-- Data for processing follows --

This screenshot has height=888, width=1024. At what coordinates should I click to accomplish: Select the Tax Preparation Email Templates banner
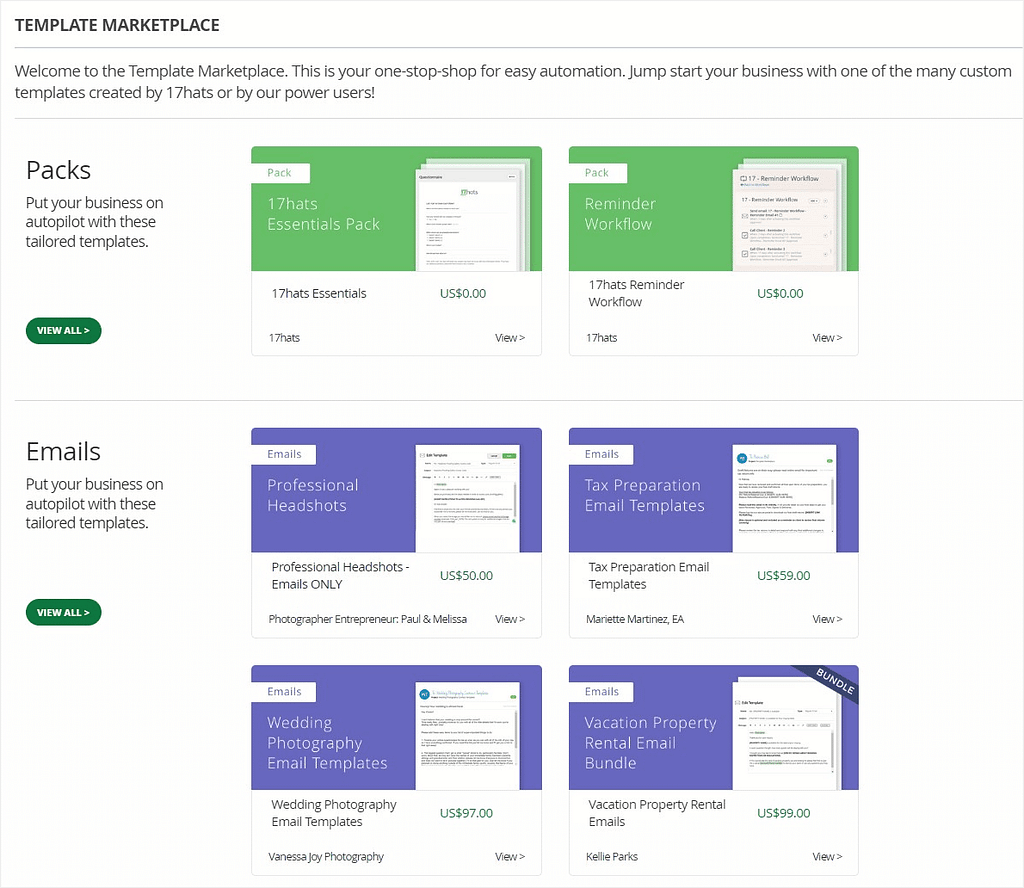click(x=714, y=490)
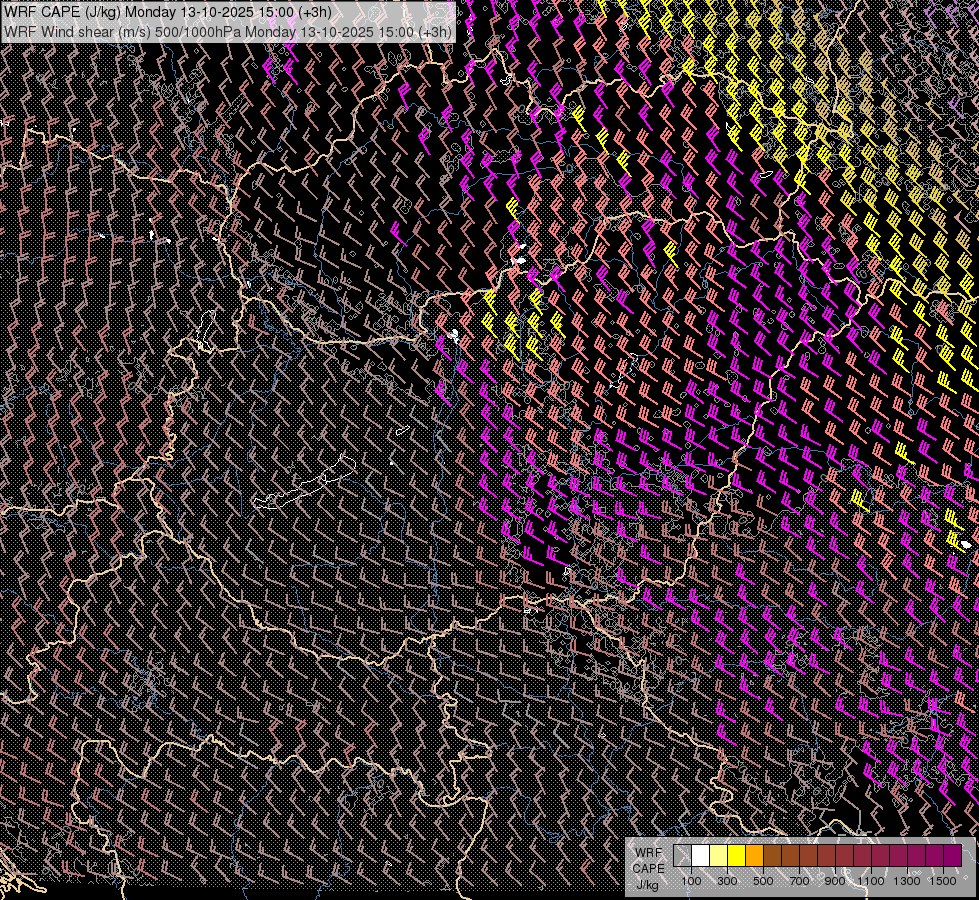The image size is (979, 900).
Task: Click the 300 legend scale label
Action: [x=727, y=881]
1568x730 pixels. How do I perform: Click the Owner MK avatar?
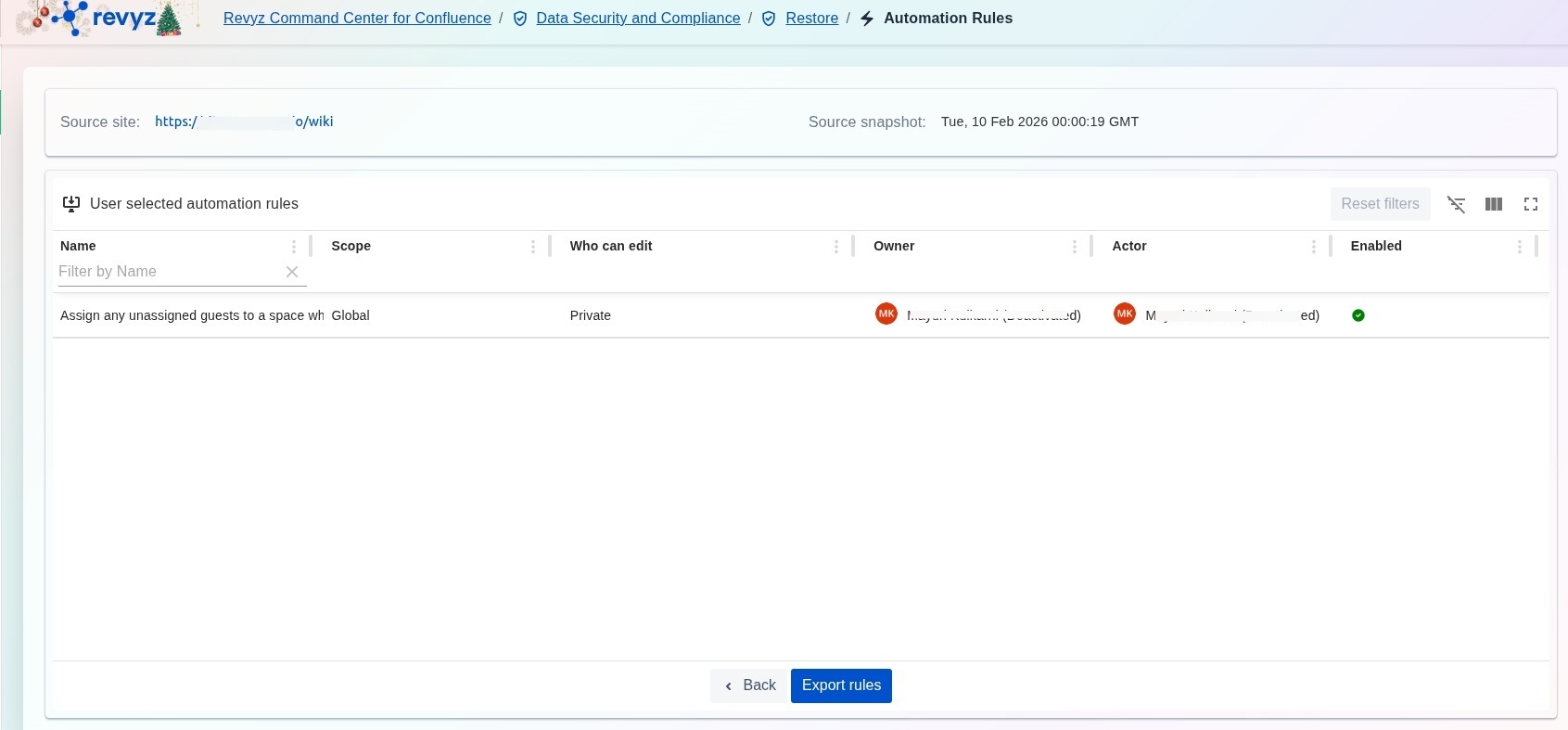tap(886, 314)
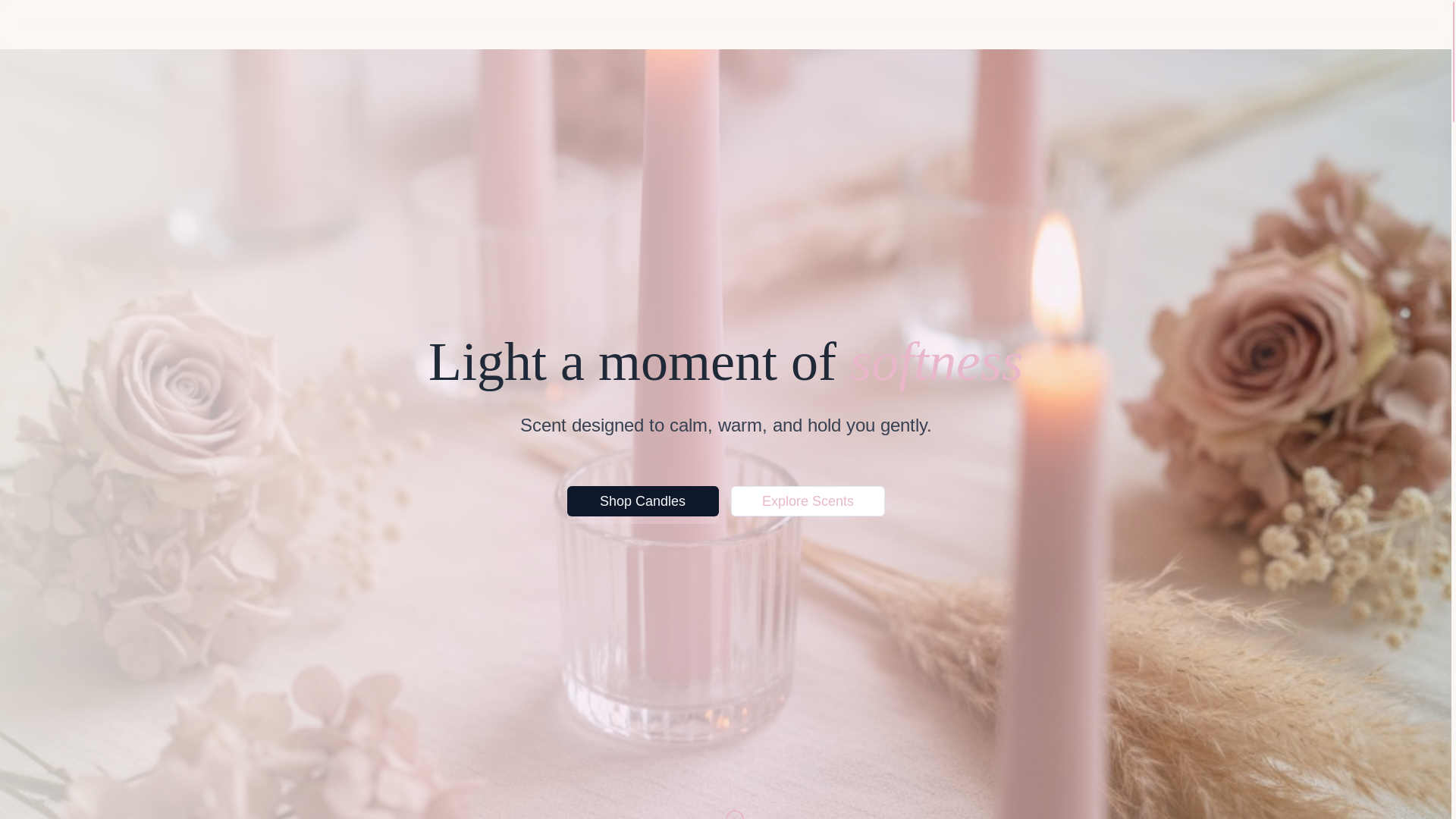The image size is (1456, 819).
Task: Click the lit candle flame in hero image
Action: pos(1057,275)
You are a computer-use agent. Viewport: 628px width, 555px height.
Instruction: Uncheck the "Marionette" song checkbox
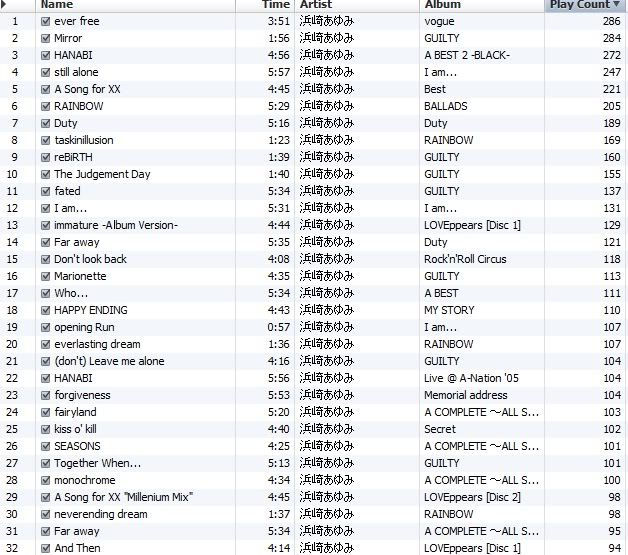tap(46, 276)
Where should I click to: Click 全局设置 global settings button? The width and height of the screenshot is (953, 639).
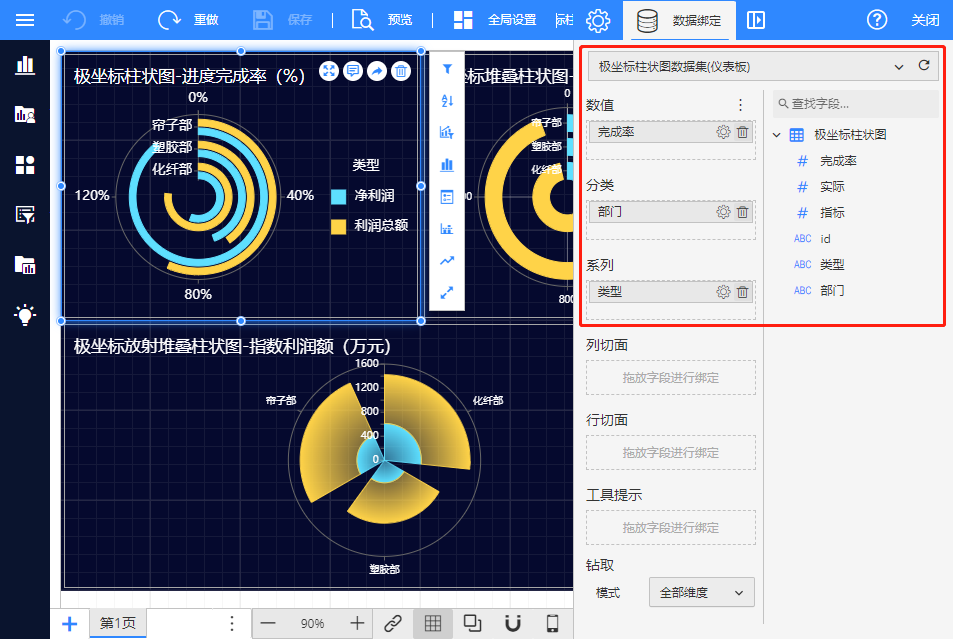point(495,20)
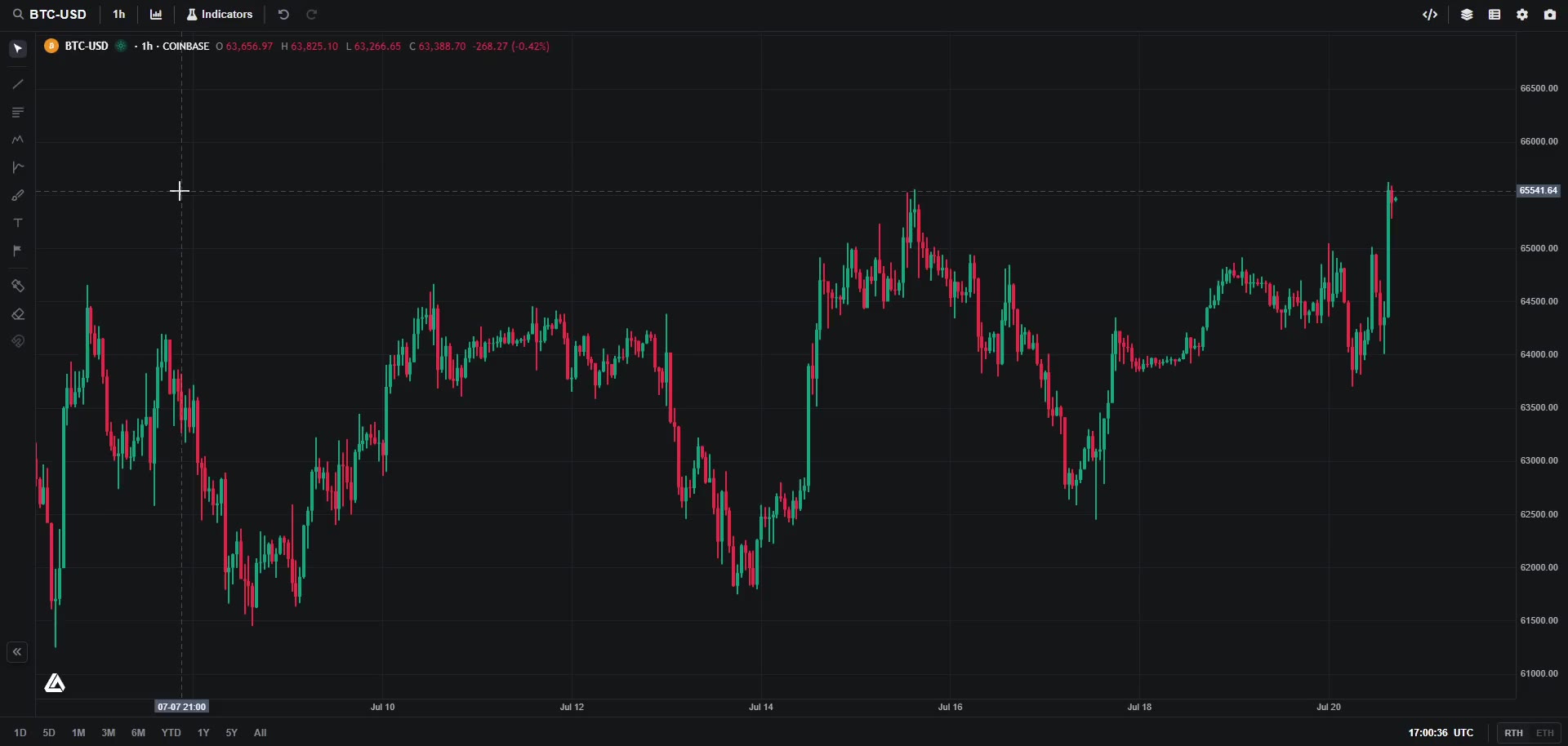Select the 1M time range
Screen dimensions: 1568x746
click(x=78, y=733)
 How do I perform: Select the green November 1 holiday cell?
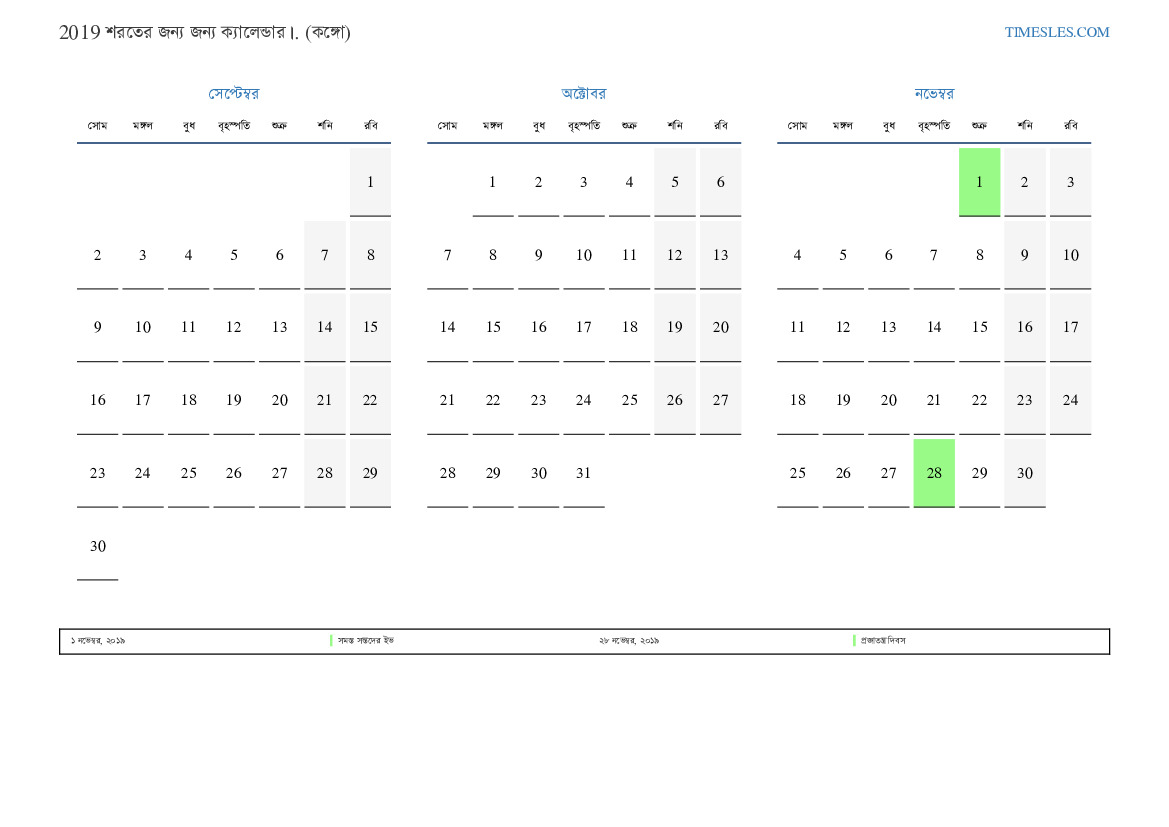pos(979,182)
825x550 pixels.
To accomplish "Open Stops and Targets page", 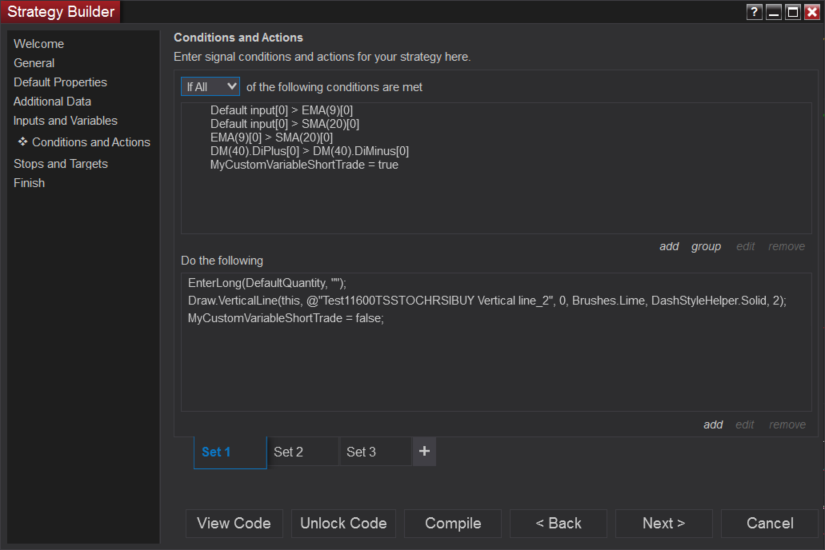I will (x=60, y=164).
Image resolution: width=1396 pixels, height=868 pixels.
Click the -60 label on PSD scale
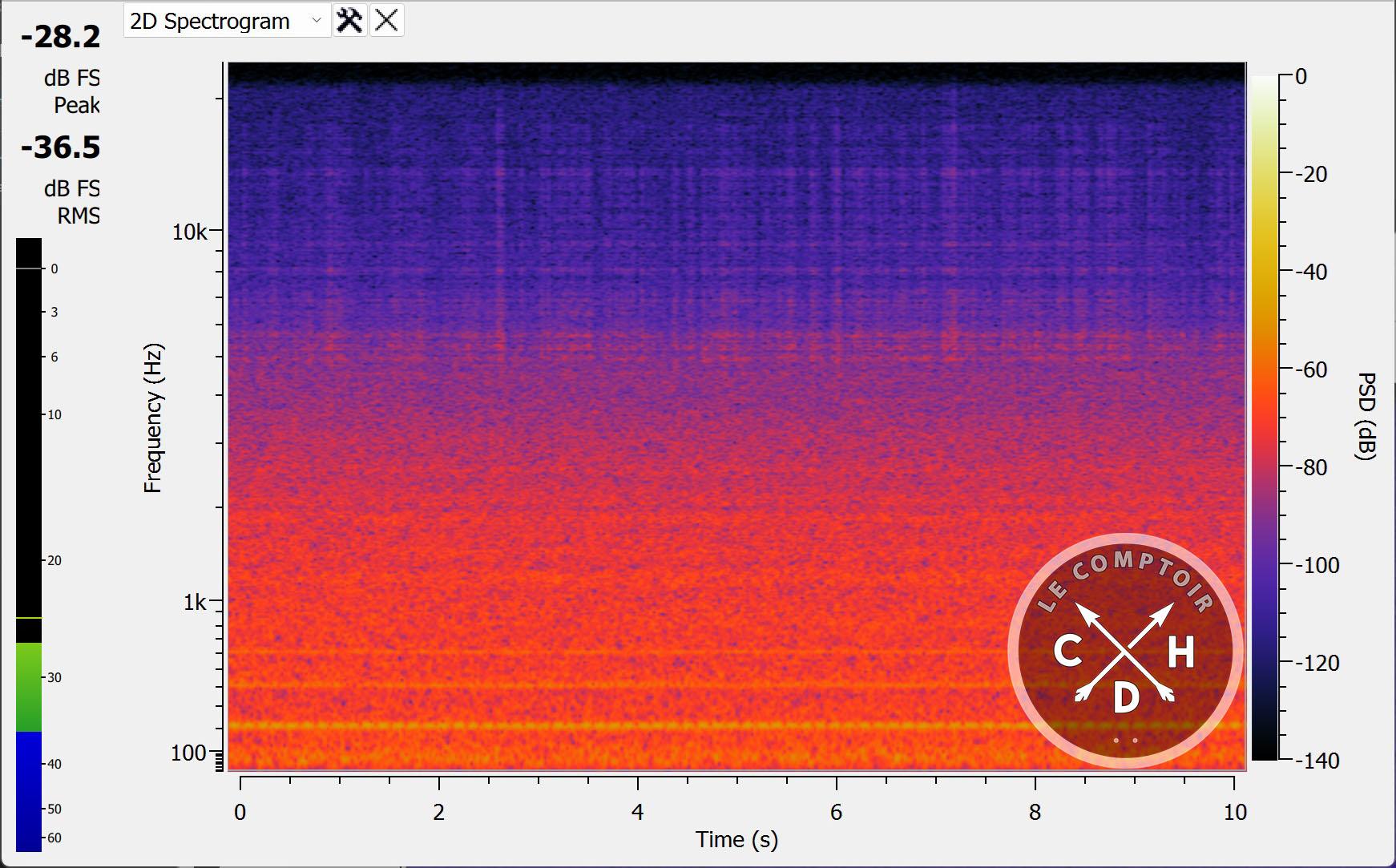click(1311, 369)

-- Data for processing concluded --

> _Your goal_
The required output is an exact copy of the lines from the one with "Image resolution: width=1396" through the final line of the data above, with pictures removed.

> _Answer space_
Image resolution: width=1396 pixels, height=868 pixels.
Click the -60 label on PSD scale
click(1311, 369)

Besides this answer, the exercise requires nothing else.